We’ve seen the stories dozens of times: a second- or third-tier European bank gets the bright idea that it really needs to beef up its investment-banking business. But it can’t afford to buy an investment bank outright, so instead it goes out and poaches, at vast expense, entire teams from other, more established, shops. These deals normally come with massive guaranteed bonuses, and invariably end in tears.
So kudos to Italy’s Unicredit for trying an interesting new twist on the old model. No, it hasn’t woken up and realized that it doesn’t need to be in the high-end investment-banking business at all. But at least this time it’s bought a ten-man team at NewSmith Capital Partners, rather than poaching them.
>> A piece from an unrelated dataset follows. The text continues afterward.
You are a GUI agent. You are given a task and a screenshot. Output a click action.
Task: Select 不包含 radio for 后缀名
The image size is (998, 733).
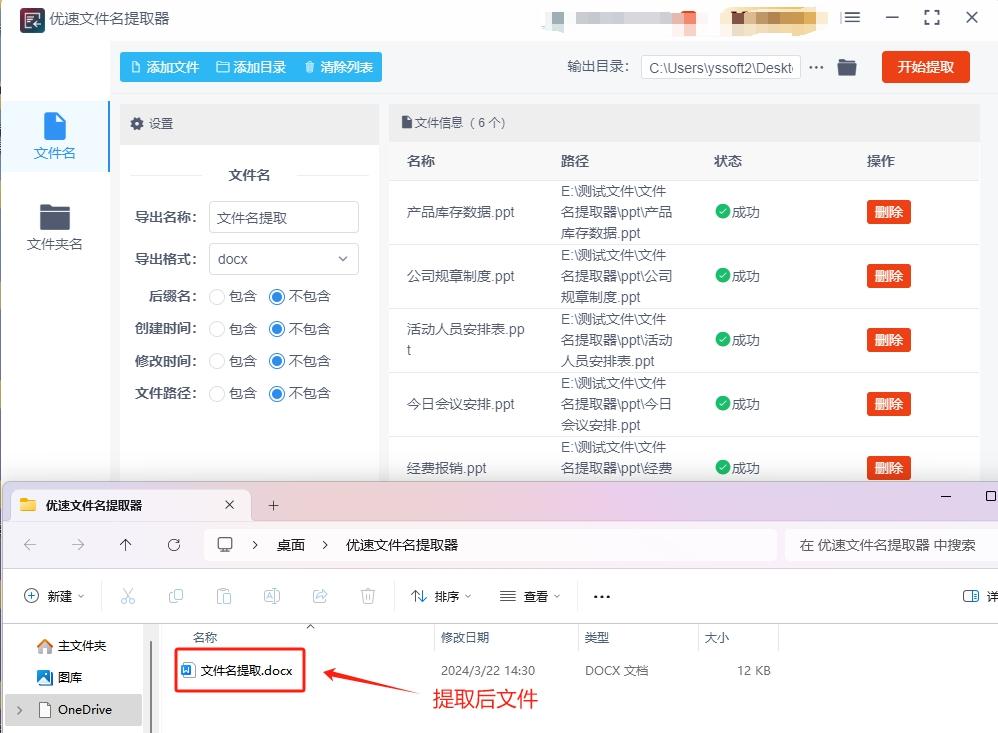tap(279, 297)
The difference is that this is an entirely friendly deal, complete with upbeat quotes from NewSmith; Unicredit is even taking a 5% stake in the firm it’s depleting. It makes sense to do it this way: the exiting team presumably gets to keep their equity stake in NewSmith, Unicredit gets the team it wants, NewSmith gets fresh capital, and no bridges are burned.
But I still think that Unicredit is being overly optimistic. NewSmith seems to be happy to let the team go because although their advice was valuable, no one was particularly keen on paying a lot of money for it. Simply changing the letterhead from NewSmith to Unicredit is unlikely to change that. Some things never change: European commercial banks always dream of making lots of money in investment banking. They never do, but it does help support Wall Street salaries, at least.